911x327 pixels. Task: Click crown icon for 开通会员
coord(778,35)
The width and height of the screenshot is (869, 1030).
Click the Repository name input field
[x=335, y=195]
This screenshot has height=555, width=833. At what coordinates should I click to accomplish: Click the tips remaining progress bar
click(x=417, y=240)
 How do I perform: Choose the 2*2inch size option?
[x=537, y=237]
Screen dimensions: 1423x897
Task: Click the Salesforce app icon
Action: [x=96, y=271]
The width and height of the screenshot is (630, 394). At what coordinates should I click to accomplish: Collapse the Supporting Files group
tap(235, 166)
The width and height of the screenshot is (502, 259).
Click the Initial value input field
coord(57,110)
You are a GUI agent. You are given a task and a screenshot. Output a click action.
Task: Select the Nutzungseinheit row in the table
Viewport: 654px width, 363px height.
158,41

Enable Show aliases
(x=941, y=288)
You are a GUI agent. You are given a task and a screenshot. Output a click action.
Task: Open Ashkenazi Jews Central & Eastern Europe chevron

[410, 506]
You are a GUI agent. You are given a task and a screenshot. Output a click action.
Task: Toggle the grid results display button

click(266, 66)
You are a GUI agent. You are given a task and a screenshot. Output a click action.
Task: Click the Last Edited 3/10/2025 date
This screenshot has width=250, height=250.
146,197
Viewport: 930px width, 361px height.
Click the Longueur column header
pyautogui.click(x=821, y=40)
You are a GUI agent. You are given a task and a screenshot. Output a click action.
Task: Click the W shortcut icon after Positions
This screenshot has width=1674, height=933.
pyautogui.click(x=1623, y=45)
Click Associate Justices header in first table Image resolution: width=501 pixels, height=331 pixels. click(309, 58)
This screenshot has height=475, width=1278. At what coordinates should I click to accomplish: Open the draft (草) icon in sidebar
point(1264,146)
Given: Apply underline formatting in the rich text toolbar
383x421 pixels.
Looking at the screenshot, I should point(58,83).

• **BRIEF**
Of the lines above, copy each one that contains the word "table".

• **SOLUTION**
Task: Select the Nutzungseinheit row in the table
Click Associate Justices header in first table Image resolution: width=501 pixels, height=331 pixels. click(309, 58)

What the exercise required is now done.